Dataset entries
══════════════════════════════
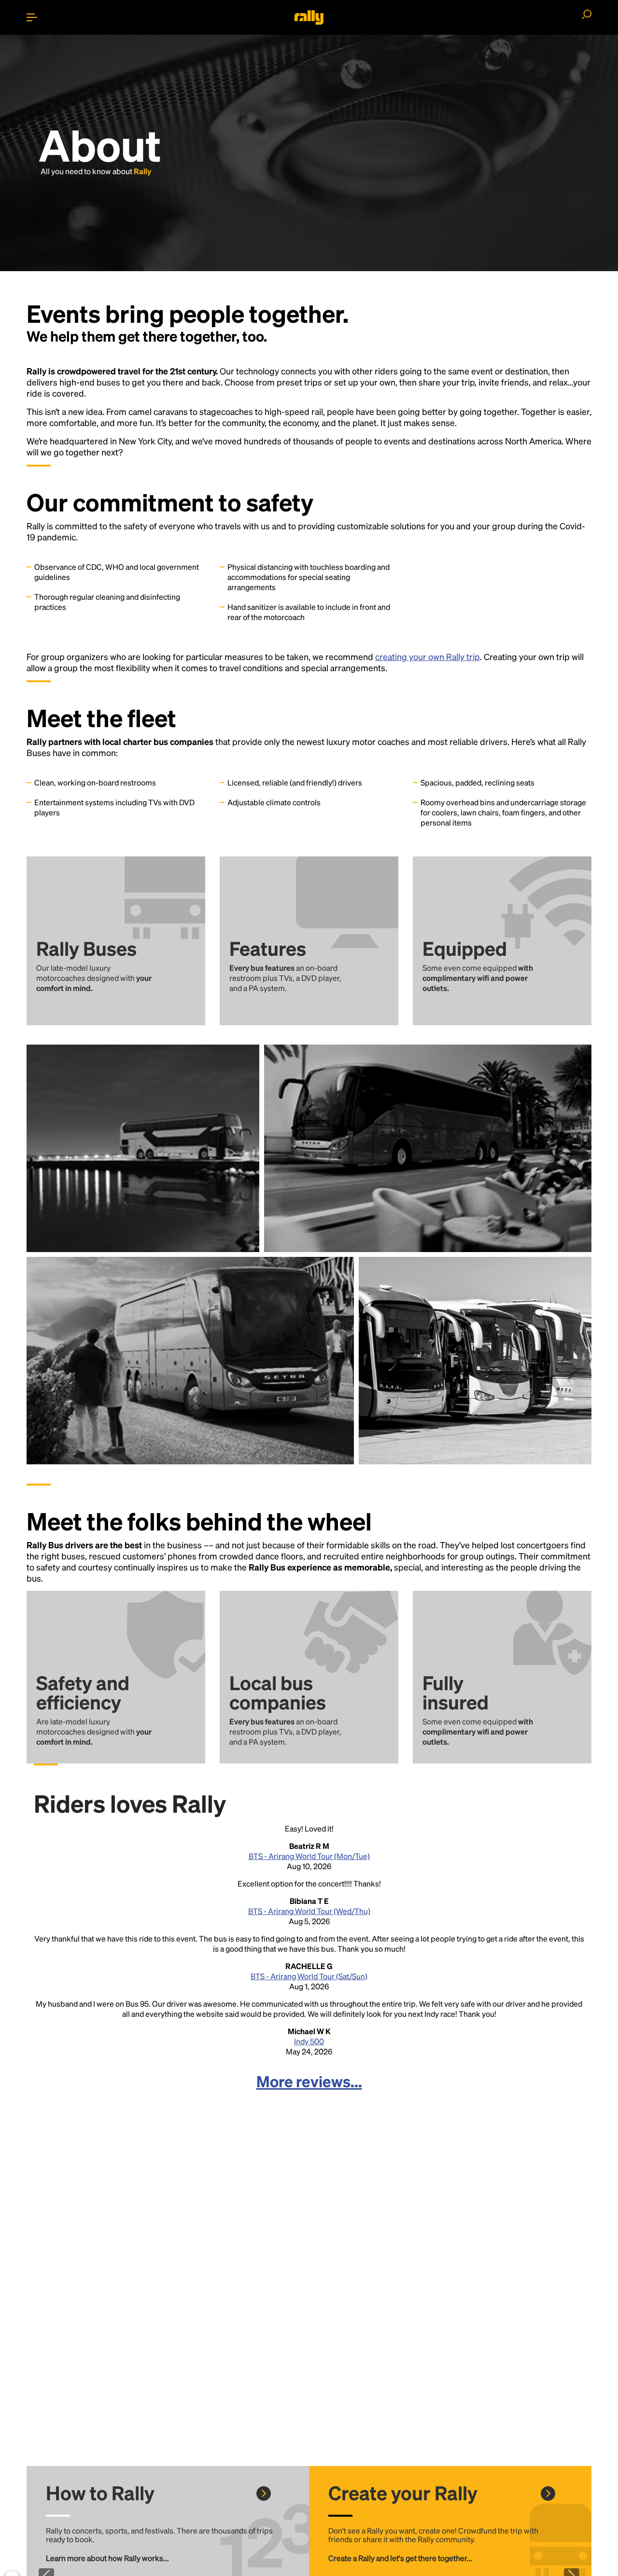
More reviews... (309, 2081)
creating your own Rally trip (427, 656)
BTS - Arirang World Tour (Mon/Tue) (309, 1856)
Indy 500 (309, 2041)
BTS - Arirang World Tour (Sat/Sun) (309, 1976)
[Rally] (309, 17)
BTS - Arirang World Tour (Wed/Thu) (309, 1911)
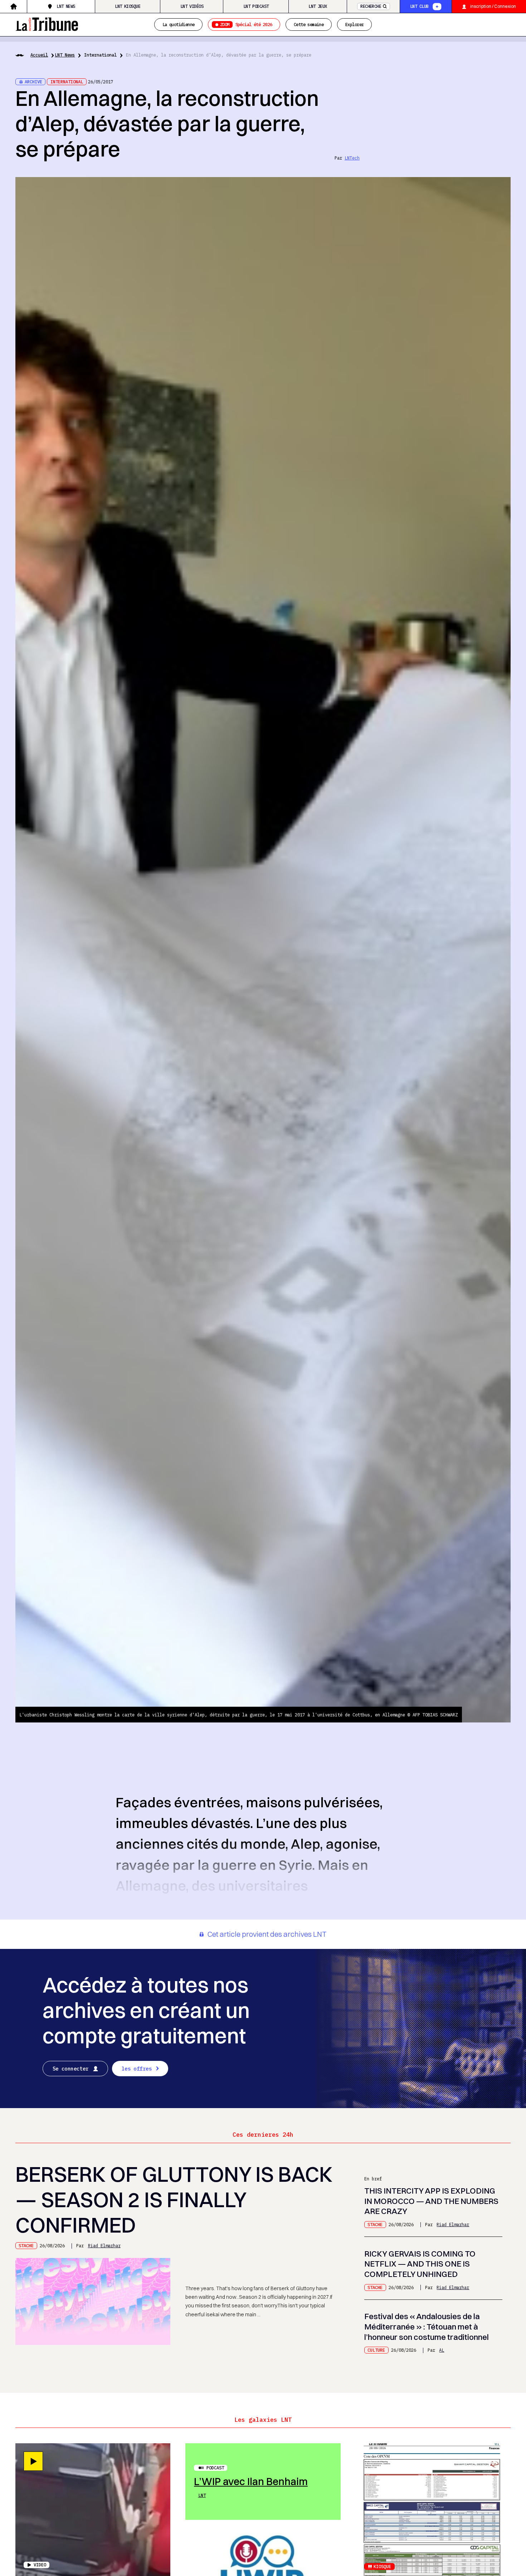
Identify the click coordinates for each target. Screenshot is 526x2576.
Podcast (215, 2467)
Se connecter (71, 2068)
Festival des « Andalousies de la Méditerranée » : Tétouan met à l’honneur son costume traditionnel (426, 2326)
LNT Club (419, 6)
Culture (376, 2350)
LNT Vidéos (191, 6)
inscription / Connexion (493, 6)
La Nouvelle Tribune (46, 23)
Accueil (39, 55)
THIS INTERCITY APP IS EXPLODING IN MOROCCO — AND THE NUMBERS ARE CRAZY (431, 2201)
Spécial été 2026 (246, 24)
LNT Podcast (256, 6)
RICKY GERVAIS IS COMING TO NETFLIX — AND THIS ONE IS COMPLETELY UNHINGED (420, 2264)
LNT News (66, 6)
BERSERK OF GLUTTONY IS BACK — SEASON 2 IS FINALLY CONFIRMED (173, 2199)
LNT (202, 2495)
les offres (137, 2068)
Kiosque (382, 2566)
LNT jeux (317, 6)
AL (441, 2350)
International (100, 55)
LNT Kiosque (127, 6)
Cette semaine (308, 24)
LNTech (352, 158)
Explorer (354, 24)
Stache (26, 2245)
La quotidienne (178, 24)
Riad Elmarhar (104, 2245)
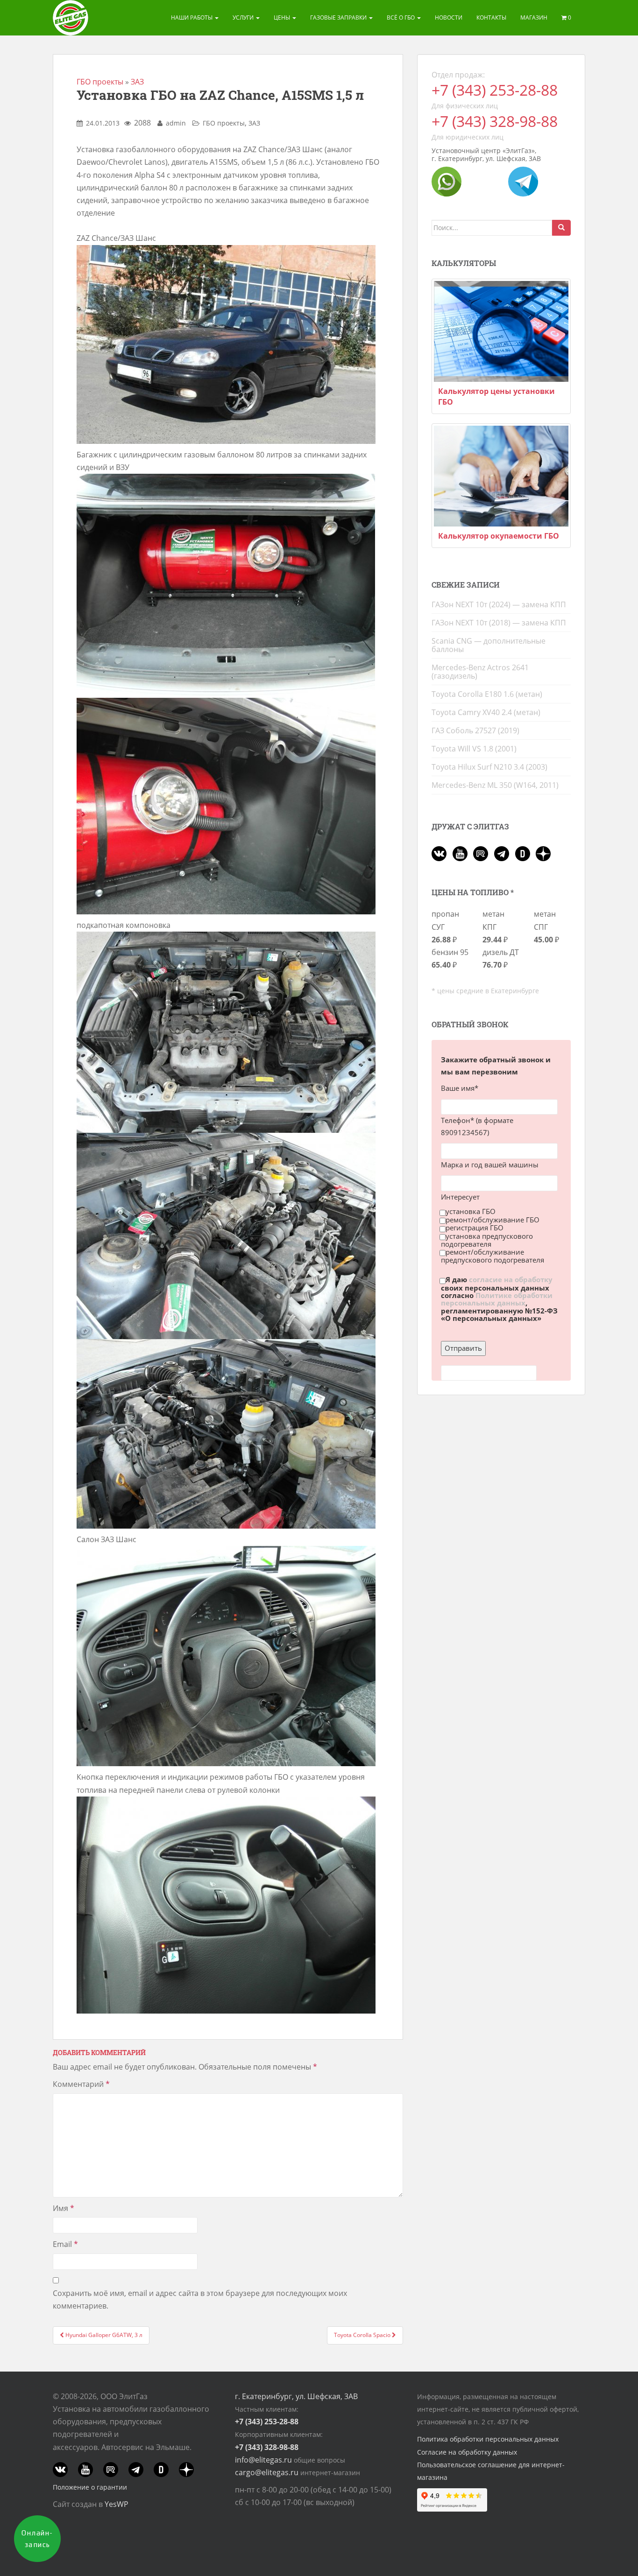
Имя (63, 2208)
══════════════════════════════
What to produce:
Would you set down every line of the data above exactly, skipping the pictures?

Response area:
More reviews... (309, 2081)
creating your own Rally trip (427, 656)
BTS - Arirang World Tour (Mon/Tue) (309, 1856)
Indy 500 (309, 2041)
BTS - Arirang World Tour (Sat/Sun) (309, 1976)
[Rally] (309, 17)
BTS - Arirang World Tour (Wed/Thu) (309, 1911)
Identify the click coordinates for each target. Screenshot is 526x2576.
Podcast (215, 2467)
Se connecter (71, 2068)
Festival des « Andalousies de la Méditerranée » : Tétouan met à l’honneur son costume traditionnel (426, 2326)
LNT Club (419, 6)
Culture (376, 2350)
LNT Vidéos (191, 6)
inscription / Connexion (493, 6)
La Nouvelle Tribune (46, 23)
Accueil (39, 55)
THIS INTERCITY APP IS EXPLODING IN MOROCCO — AND THE NUMBERS ARE CRAZY (431, 2201)
Spécial été 2026 (246, 24)
LNT Podcast (256, 6)
RICKY GERVAIS IS COMING TO NETFLIX — AND THIS ONE IS COMPLETELY UNHINGED (420, 2264)
LNT News (66, 6)
BERSERK OF GLUTTONY IS BACK — SEASON 2 IS FINALLY CONFIRMED (173, 2199)
LNT (202, 2495)
les offres (137, 2068)
Kiosque (382, 2566)
LNT jeux (317, 6)
AL (441, 2350)
International (100, 55)
LNT Kiosque (127, 6)
Cette semaine (308, 24)
LNTech (352, 158)
Explorer (354, 24)
Stache (26, 2245)
La quotidienne (178, 24)
Riad Elmarhar (104, 2245)
Имя (63, 2208)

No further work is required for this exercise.